#### Material supplied
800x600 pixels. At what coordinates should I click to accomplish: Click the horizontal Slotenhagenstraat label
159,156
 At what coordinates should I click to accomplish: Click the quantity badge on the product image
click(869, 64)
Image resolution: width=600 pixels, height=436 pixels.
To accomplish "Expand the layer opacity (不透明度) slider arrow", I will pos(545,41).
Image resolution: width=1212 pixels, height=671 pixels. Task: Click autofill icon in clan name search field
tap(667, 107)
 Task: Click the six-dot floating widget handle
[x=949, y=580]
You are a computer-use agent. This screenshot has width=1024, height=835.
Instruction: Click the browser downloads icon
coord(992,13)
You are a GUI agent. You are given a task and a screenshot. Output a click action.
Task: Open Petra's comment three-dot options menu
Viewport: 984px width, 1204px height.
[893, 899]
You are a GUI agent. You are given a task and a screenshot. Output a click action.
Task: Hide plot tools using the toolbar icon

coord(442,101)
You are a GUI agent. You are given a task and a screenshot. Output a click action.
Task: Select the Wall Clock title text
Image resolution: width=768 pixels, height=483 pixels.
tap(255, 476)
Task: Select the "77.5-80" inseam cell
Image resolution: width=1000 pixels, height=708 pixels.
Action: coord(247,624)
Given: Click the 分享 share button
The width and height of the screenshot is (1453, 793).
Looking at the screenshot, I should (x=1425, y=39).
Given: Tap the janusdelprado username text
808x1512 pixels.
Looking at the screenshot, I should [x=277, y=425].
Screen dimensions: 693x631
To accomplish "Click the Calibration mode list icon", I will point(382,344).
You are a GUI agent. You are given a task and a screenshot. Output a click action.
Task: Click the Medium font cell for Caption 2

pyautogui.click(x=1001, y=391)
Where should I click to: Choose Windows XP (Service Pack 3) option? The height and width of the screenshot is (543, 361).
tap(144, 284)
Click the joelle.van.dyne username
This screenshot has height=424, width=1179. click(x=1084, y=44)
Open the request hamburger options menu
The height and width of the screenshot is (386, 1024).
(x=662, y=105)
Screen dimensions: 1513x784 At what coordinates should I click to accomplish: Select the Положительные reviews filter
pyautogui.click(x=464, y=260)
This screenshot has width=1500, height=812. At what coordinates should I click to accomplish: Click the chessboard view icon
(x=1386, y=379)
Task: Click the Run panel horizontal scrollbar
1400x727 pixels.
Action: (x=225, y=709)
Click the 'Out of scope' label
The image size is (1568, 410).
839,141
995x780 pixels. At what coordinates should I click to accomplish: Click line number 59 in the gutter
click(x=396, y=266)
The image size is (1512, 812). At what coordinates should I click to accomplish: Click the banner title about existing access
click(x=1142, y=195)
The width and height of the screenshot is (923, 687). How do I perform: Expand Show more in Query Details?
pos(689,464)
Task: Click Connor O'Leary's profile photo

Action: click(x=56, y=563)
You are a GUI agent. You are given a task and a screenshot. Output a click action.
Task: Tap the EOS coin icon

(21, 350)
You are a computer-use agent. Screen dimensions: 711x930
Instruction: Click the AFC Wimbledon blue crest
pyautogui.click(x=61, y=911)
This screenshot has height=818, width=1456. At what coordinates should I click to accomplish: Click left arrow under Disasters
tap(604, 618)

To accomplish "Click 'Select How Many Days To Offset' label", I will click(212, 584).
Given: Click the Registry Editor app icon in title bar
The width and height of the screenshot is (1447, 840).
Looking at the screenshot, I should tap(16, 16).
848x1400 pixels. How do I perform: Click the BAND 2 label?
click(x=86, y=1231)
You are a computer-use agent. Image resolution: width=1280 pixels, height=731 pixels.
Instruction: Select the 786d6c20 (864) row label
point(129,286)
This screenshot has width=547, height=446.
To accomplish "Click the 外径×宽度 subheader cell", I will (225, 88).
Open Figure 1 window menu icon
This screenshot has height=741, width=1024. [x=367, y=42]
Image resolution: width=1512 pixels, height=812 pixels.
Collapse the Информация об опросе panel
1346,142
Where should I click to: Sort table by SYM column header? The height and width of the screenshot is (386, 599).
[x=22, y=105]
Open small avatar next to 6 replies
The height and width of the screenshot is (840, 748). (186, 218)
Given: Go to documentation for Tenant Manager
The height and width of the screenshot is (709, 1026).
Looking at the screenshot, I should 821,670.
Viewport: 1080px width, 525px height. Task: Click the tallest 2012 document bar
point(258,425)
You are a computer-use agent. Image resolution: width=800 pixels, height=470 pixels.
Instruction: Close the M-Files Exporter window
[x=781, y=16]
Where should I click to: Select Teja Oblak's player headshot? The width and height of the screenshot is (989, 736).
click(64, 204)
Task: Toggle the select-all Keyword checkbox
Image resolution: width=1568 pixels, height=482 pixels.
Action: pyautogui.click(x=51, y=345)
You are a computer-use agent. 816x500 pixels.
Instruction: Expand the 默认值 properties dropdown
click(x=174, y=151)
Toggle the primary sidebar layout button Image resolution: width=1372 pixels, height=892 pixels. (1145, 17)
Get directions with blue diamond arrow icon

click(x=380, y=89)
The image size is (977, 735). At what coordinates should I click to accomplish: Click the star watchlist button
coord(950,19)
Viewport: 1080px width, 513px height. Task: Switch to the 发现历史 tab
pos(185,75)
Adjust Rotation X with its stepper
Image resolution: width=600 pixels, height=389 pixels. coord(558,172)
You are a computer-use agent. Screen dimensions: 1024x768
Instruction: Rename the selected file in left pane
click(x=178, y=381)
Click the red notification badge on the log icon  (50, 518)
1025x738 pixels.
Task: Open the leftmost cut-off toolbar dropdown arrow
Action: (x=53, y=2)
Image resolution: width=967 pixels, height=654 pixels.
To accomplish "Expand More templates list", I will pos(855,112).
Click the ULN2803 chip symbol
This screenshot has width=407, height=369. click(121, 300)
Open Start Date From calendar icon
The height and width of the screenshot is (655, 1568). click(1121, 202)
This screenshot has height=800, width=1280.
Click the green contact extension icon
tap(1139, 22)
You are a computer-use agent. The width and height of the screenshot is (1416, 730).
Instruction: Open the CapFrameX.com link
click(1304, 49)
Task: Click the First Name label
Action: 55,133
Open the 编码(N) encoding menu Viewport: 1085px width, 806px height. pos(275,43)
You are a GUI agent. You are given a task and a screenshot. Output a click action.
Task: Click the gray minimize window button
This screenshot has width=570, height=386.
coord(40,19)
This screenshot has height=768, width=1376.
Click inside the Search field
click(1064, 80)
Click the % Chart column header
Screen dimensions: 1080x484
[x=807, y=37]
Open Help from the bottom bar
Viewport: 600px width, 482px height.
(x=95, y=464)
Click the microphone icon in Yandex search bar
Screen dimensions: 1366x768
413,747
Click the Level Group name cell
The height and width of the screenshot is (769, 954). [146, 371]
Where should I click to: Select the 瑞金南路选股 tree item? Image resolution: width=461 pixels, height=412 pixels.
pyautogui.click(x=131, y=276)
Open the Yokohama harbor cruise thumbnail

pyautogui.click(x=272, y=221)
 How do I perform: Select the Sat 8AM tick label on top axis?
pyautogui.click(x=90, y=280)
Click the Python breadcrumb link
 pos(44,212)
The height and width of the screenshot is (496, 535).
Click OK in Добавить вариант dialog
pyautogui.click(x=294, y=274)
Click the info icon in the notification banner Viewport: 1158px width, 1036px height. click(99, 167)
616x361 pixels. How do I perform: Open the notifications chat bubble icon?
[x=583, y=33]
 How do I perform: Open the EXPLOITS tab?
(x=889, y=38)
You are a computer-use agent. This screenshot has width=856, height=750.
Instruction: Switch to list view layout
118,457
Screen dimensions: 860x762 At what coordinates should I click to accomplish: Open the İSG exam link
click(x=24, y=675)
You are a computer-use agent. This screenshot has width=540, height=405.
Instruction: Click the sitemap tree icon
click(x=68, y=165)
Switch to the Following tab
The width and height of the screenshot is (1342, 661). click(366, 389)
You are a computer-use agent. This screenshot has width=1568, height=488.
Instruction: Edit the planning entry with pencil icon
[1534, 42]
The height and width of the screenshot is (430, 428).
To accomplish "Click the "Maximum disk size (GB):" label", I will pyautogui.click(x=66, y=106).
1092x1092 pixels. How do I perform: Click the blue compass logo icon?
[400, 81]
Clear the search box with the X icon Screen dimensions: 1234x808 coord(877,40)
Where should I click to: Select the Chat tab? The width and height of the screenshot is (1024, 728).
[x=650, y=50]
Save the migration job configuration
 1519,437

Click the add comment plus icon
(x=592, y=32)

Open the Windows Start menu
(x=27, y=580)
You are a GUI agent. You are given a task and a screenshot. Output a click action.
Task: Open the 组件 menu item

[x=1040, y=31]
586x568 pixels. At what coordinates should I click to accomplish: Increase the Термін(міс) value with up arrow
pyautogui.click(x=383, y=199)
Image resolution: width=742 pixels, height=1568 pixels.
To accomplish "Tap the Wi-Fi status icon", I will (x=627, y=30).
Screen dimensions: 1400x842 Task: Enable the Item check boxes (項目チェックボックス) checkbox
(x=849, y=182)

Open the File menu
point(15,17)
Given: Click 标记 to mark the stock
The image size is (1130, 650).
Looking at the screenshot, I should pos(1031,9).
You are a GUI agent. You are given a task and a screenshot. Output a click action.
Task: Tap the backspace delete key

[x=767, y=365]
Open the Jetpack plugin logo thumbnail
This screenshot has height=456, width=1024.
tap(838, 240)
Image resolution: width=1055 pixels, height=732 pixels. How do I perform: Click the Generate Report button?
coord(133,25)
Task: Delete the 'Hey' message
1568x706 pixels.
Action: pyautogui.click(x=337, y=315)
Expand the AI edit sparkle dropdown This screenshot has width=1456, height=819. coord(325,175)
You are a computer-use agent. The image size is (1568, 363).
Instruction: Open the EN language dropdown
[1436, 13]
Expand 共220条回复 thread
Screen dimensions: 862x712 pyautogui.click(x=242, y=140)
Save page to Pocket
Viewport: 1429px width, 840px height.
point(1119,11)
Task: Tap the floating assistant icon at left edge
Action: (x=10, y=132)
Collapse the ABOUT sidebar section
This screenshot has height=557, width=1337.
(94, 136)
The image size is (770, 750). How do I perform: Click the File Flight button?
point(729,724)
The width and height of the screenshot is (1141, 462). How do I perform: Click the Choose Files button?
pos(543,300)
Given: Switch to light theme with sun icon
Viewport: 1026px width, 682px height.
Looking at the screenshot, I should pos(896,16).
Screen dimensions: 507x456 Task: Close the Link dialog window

#### What you are asked to do
Across the whole listing above, find every line with the string "Toggle" and copy it.

#### Solution to the exercise
Task: Toggle the select-all Keyword checkbox
Toggle the primary sidebar layout button Image resolution: width=1372 pixels, height=892 pixels. (1145, 17)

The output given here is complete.